Zeitgenössische Kunst in einer ehemaligen Destillerie

Ausstellung: Der Bau, steirischer herbst’25

Text: KUMA-Redaktion - 29.09.2025

Rubrik: Kunst
Ahmet Öğüt, Sports Club of the Forbidden Colours (2025), Installationsansicht, mit freundlicher Genehmigung des Künstlers, Foto: steirischer herbst / Mathias Völzke

Ahmet Öğüt, Sports Club of the Forbidden Colours (2025), Installationsansicht, mit freundlicher Genehmigung des Künstlers, Foto: steirischer herbst / Mathias Völzke

Das Herzstück des steirischen herbst’25 ist dieses Jahr in der ehemaligen Schnapsfabrik Bauer angesiedelt, die nach knapp 100 Jahren leider ihren Betrieb einstellen musste. Von Keller bis Dachboden sind hier 21 künstlerische Positionen verteilt, 19 davon sind Auftragsarbeiten.

Die bizarre Ansammlung von Räumen, Treppen, Türen und Sackgassen deutet auf unterschiedliche Lebensweisen und Wertesysteme hin. Und tatsächlich kann es sein, dass man sich in den vielen unterschiedlichen Räumen verliert oder auch eigene Wertesysteme auf den Prüfstand stellt. Das ist aber bei dem Motto der heurigen Festivalausgabe – never Peace again – absolut gewollt. Ein Augenzwinkern, wie man es vom steirischen herbst spätestens seit der Intendanz von Ekaterina Degot gewohnt ist, gibt es trotzdem an allen Ecken und Enden, gerade wegen des schweren Themas. Illya Pavlovs Arbeit We Want Piece verwechselt die Worte und deutet damit auf ebenso spöttische wie bittere Weise, was die Ukraine nach lange versprochenen Verhandlungen erwartet.

Candice Breitz, mit freundlicher Genehmigung der Künstlerin

Candice Breitz, mit freundlicher Genehmigung der Künstlerin

Farben und Fahnen

Das Kollektiv zwein.topf hat den BAU mit langen Fahnen samt Sprüchen bestückt. Darauf wurden Wörter, die in den USA kürzlich aus dem öffentlichen Diskurs verbannt wurden, in absurden Kombinationen neu zusammengesetzt. Ziemlich farbenfroh und auch absurd-lustig ist der Raum, der dem Sports Club of the Forbidden Colours (Ahmet Öğüt) gewidmet ist. In manchen Ländern dürfen bestimmte Farbkombinationen nicht gezeigt werden, da sie unerwünschten oder verbotenen Flaggen entsprechen – etwa die Regenbogenfahne in Staaten mit homo- oder transphoben Gesetzenoder die palästinensische bzw. kurdische Flagge. Zu den heutigen politischen Kämpfen gehört es, diese Farben ins öffentliche Blickfeld zu schmuggeln. Ahmet Öğüt verbindet sie mit Nischensportarten wie Bettenrennen, Steckenpferdreiten oder Extrembügeln und macht deren Grazer Vereine zu einem Protestmedium. Ein Sportverein im BAU ermöglicht es Besucher:innen, die verschiedenen Disziplinen kennenzulernen.

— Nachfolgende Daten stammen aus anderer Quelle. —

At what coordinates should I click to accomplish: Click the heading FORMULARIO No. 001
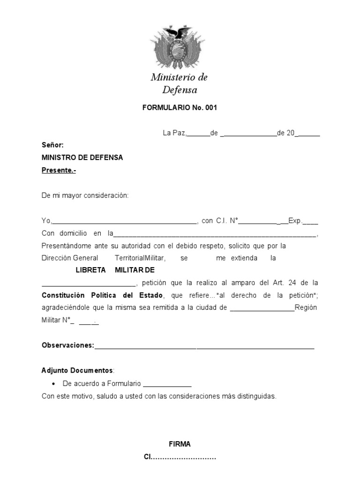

Haim Sokol, Scarecrow (2025), Installationsansicht, mit freundlicher Genehmigung des Künstlers, Foto: steirischer herbst / Mathias Völzke

Haim Sokol, Scarecrow (2025), Installationsansicht, mit freundlicher Genehmigung des Künstlers, Foto: steirischer herbst / Mathias Völzke

Escape-Room Feeling

Etwas mehr Zeit braucht die sechsteilige Arbeit Six Characters of Hotel W. Hier erfinden die Schriftsteller:innen Tomer Dotan-Dreyfus, Erich Klein, Miklavž Komelj, Madame Nielsen, Maria Stepanova und Ilija Trojanow das Schicksal von sechs Personen nach – einem Holocaust-Überlebenden, einem NS-Raketenpionier, einer Tänzerin und Kommunistin, einem Ex-Partisanen, einem britischen Offizier und einer Rezeptionistin –, die allesamt aus dem imaginären Hotel W. in Graz verschwunden sind. Die Installationen bedienen die Lust an Spionage-Geschichten und lassen optisch ein wenig Escape-Room-Feeling aufkommen.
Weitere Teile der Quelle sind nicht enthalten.